Furthermore, I rely on constructivist grounded theory to examine ‘what is going on’ in these
discursive sites and as such, begin to inductively investigate whether these blogs may be
understood as places of transformation, sedimentation, or perhaps present a new form of
cultural belonging amidst broader movements towards cultural dispersion.
From #RaceFail to Reconciliation: Digital Intimacy, Hashtags and the 2009
“Writing the Other” Debate in the Science Fiction Blogosphere
Nathan Rambukkana, assistant professor, Wilfrid Laurier University
Keywords: hashtags, race, RaceFail, Science Fiction and Fantasy, publics, social media, digital
politics, digital intimacy
In line with the theme of “Dispersions” and the call for the examination of “unruly”
cultures, this paper explores the rough, emergent and partial public culture of the Hashtag.
Debates about the potential of the Internet and social media for fostering political discussion
often default to discussions of governmental politics. But we must also bear in mind Nancy
Fraser’s rejoinder to Habermas’s strict circumscription of “the political” in these discussions.
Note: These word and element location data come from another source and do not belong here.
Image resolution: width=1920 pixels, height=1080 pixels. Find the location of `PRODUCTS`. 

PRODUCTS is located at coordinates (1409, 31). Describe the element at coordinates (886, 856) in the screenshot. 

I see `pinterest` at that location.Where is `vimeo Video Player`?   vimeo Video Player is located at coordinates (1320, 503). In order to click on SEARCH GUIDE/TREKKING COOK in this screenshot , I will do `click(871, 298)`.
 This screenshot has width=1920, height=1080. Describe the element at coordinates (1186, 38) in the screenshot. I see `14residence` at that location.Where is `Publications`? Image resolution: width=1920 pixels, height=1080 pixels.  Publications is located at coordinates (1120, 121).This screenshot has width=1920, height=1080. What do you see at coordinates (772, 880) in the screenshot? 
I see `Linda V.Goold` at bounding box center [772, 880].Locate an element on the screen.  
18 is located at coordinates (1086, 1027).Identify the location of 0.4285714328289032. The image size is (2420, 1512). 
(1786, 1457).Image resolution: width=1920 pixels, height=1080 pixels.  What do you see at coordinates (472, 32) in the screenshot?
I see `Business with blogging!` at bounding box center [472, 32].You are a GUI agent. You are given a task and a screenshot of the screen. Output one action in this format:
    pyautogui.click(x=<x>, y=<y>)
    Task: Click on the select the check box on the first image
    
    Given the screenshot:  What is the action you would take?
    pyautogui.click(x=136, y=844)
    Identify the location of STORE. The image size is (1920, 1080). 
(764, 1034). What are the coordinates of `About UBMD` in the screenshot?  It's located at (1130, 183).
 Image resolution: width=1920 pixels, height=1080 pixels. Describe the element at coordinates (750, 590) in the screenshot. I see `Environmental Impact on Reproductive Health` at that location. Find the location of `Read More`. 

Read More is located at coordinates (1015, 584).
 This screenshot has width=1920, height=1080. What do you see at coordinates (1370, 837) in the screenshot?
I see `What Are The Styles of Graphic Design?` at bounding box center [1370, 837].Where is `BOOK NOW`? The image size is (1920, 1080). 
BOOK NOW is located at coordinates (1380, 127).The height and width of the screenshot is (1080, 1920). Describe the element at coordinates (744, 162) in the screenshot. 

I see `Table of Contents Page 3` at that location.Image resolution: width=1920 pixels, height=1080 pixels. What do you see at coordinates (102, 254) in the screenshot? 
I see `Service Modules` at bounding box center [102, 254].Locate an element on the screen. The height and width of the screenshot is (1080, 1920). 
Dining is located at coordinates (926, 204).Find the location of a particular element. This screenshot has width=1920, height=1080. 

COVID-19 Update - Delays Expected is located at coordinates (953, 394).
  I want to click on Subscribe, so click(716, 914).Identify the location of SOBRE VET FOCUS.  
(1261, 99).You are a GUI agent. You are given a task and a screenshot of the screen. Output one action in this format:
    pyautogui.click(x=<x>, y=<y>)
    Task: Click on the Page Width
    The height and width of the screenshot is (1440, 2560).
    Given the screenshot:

Identity work; subcultural maintenance and conflict; the specific concerns of women, of
queers, of People of Colour, are also political, and their discussion and debate in these new
digital spheres are crucial locations for exploring how digital politics and intimacies actually
play out.
Take the hashtag. The non-descript number symbol, long-resident of qwerty keyboards and
neighbour to the once-innocent @, has been thrust into service by innovative Twitter users
to signal unified discussions over time and space. When used politically, the hashtag can tag
and link continuous discussions over non-continuous media. Searching a hashtag can link
mobilizations of a singular discussion over Twitter, Facebook, Blogs, reblogging sites,
mainstream and alternative news sites, webpages, photos/video sites and beyond. They are
promoted and censored, used by activists and politicians alike: a powerful transmedia code.
I explore the potential of the hashtag as political and intimate discourse through its
mobilization in the discourse of #RaceFail, a political debate that started in 2009 in the
science fiction blogosphere and expanded from there into a broader, sustained critical race
discussion over social media. In 2009, a blog post about cultural appropriation in science
fiction and fantasy texts kicked off what some call the “Writing the Other” debates and
some simply refer to as #RaceFail, one significant for how it transformed SFF subculture,
but also for how a hashtag was able to unite and sustain this dispersed cultural debate.